Child Clinicians & the Media

In many ways, journalists and clinicians share similar broad professional goals.

Both journalists and clinicians feel their work benefits society. Many journalists see their work as a vocation and more than just a job. Like clinicians, journalists have a range of experience and expertise. Some may employ what are considered to be “best practices,” while others may rely on practices that other media professionals call into question. There are Pulitzer Prize-winning journalists, tabloid journalists and a whole range in between.

Many dedicated journalists commit their professional lives to covering serious issues such as war, natural disasters and personal struggles. In many cases, the stories of disenfranchised, impoverished and victimized children are only brought to the public’s awareness through the media.
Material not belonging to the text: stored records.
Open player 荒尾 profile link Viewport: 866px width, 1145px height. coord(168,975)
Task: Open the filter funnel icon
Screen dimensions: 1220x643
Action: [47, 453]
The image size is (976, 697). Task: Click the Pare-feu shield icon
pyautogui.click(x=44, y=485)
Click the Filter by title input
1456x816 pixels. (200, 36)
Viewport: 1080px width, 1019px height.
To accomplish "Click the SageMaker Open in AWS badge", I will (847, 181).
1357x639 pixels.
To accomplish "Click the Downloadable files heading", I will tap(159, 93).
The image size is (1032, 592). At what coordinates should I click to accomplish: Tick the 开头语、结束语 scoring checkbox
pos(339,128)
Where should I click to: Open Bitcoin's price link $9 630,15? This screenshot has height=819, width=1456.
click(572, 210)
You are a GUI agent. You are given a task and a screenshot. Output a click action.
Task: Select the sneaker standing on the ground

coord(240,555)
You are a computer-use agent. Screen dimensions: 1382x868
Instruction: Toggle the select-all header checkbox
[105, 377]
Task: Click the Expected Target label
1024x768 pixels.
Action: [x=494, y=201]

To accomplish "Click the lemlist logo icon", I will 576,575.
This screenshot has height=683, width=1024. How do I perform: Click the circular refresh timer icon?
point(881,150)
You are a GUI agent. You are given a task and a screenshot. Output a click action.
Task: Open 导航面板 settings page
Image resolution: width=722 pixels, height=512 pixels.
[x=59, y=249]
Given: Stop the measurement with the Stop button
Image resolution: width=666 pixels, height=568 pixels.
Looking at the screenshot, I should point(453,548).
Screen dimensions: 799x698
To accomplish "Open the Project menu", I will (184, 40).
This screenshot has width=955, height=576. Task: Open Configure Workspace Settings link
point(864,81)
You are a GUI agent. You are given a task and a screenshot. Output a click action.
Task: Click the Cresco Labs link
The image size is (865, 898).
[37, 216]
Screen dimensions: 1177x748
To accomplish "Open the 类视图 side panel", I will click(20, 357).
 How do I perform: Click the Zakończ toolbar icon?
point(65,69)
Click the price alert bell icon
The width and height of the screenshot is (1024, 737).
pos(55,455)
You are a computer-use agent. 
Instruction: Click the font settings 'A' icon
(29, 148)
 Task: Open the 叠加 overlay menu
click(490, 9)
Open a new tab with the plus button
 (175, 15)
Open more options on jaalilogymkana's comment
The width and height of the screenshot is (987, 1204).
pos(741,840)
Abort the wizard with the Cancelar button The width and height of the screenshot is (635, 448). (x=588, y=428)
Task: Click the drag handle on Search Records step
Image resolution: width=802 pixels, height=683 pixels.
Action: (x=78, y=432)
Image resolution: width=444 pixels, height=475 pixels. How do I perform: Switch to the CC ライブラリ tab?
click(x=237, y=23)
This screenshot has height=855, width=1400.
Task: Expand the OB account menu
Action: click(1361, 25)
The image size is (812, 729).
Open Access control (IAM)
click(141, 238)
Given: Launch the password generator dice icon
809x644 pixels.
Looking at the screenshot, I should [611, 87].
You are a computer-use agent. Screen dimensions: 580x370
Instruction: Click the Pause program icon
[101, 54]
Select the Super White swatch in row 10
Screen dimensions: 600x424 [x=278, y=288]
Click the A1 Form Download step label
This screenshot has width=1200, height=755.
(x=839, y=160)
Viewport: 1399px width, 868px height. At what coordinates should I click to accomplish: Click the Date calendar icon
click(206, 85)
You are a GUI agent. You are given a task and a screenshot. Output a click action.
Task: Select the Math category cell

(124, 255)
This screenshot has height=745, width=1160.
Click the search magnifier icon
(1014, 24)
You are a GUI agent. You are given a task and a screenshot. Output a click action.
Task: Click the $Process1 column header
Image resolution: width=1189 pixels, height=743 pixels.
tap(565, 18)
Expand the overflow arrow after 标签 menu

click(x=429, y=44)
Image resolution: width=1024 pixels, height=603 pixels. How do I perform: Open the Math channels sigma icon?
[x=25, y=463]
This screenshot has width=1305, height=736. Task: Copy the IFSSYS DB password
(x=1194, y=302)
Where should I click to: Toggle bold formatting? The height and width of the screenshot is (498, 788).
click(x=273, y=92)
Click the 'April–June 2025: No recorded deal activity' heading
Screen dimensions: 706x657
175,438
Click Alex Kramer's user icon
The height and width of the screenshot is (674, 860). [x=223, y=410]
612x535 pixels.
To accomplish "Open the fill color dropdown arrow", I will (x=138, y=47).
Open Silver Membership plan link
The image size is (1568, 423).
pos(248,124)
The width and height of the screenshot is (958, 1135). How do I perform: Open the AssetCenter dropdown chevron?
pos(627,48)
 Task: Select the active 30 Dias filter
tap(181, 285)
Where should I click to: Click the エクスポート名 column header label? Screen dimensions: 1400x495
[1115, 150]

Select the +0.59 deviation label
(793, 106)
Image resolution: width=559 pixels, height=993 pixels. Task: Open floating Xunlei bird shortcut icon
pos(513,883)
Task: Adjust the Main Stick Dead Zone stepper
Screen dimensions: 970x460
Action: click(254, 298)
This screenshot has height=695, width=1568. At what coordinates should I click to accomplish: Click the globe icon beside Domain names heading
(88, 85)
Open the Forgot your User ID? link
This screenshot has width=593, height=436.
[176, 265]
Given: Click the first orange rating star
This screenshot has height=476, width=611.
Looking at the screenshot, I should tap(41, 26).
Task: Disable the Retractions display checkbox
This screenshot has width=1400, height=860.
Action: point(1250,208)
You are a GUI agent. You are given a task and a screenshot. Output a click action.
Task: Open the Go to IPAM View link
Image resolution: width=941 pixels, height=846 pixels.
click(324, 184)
As professional communicators, journalists can also educate large audiences about child traumatic stress. Combining statistics and evidence with a personal face, journalists can bring attention to trauma-related issues, facts and services in ways the public can understand.

Journalists can raise awareness about the work of dedicated professionals serving those families who are exposed to trauma.

In many cases, news coverage can reduce stigma and shame and inspire individuals to come forward with information.

Education through the media may lead a community to make choices about how to respond to individual and collective tragedies and atrocities. Increased awareness can also lead to increased allocation of resources, both human and financial, for children and families who have survived traumatic experiences.

What is “good” journalism about traumatic news events?

According to the Dart Center for Journalism & Trauma, good news coverage about violence and disaster:

... portrays survivors and their family’s experiences with accuracy, insight and sensitivity. The best news stories illustrate the effects of violence on victims’ lives and the process of recovery from emotional trauma. Such compelling trauma-related news emphasizes understanding the effects of violence rather than focusing on anger, revulsion or revenge. Furthermore, good trauma-related news avoids sensationalism, melodrama and portrayal of victims as tragic or pathetic.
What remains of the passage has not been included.